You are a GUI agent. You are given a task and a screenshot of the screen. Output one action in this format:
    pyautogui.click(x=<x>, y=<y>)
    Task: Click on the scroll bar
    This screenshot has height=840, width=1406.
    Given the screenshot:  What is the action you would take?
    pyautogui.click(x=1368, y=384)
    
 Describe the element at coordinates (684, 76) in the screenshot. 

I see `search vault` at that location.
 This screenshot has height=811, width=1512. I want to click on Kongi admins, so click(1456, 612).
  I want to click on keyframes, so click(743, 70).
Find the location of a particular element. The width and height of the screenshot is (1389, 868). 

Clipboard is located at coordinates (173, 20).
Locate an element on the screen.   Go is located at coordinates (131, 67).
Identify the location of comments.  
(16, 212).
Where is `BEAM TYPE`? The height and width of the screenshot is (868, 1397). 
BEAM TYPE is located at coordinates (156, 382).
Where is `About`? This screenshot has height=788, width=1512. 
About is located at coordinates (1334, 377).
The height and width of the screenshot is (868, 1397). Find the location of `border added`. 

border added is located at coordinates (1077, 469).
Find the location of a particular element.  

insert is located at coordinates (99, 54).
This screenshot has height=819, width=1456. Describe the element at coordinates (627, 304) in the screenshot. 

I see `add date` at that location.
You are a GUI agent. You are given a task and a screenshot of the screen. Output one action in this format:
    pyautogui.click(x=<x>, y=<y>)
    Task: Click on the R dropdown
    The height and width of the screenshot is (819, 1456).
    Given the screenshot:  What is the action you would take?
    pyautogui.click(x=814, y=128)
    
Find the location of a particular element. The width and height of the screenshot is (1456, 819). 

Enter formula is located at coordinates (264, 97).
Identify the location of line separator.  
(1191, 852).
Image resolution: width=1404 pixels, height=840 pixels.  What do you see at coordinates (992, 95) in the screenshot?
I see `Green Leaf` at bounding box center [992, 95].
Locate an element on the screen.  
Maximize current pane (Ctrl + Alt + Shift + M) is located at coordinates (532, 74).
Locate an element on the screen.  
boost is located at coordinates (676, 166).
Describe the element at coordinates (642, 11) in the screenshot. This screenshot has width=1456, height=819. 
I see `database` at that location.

> **PROBLEM TO WORK ON**
Please convert the records above into a JSON list of strings, one string for each line, and leave out the blank lines.

> **PROBLEM SOLUTION**
[
  "You are a GUI agent. You are given a task and a screenshot of the screen. Output one action in this format:",
  "    pyautogui.click(x=<x>, y=<y>)",
  "    Task: Click on the scroll bar",
  "    This screenshot has height=840, width=1406.",
  "    Given the screenshot:  What is the action you would take?",
  "    pyautogui.click(x=1368, y=384)",
  " Describe the element at coordinates (684, 76) in the screenshot. ",
  "I see `search vault` at that location.",
  " This screenshot has height=811, width=1512. I want to click on Kongi admins, so click(1456, 612).",
  "  I want to click on keyframes, so click(743, 70).",
  "Find the location of a particular element. The width and height of the screenshot is (1389, 868). ",
  "Clipboard is located at coordinates (173, 20).",
  "Locate an element on the screen.   Go is located at coordinates (131, 67).",
  "Identify the location of comments.  ",
  "(16, 212).",
  "Where is `BEAM TYPE`? The height and width of the screenshot is (868, 1397). ",
  "BEAM TYPE is located at coordinates (156, 382).",
  "Where is `About`? This screenshot has height=788, width=1512. ",
  "About is located at coordinates (1334, 377).",
  "The height and width of the screenshot is (868, 1397). Find the location of `border added`. ",
  "border added is located at coordinates (1077, 469).",
  "Find the location of a particular element.  ",
  "insert is located at coordinates (99, 54).",
  "This screenshot has height=819, width=1456. Describe the element at coordinates (627, 304) in the screenshot. ",
  "I see `add date` at that location.",
  "You are a GUI agent. You are given a task and a screenshot of the screen. Output one action in this format:",
  "    pyautogui.click(x=<x>, y=<y>)",
  "    Task: Click on the R dropdown",
  "    The height and width of the screenshot is (819, 1456).",
  "    Given the screenshot:  What is the action you would take?",
  "    pyautogui.click(x=814, y=128)",
  "Find the location of a particular element. The width and height of the screenshot is (1456, 819). ",
  "Enter formula is located at coordinates (264, 97).",
  "Identify the location of line separator.  ",
  "(1191, 852).",
  "Image resolution: width=1404 pixels, height=840 pixels.  What do you see at coordinates (992, 95) in the screenshot?",
  "I see `Green Leaf` at bounding box center [992, 95].",
  "Locate an element on the screen.  ",
  "Maximize current pane (Ctrl + Alt + Shift + M) is located at coordinates (532, 74).",
  "Locate an element on the screen.  ",
  "boost is located at coordinates (676, 166).",
  "Describe the element at coordinates (642, 11) in the screenshot. This screenshot has width=1456, height=819. ",
  "I see `database` at that location."
]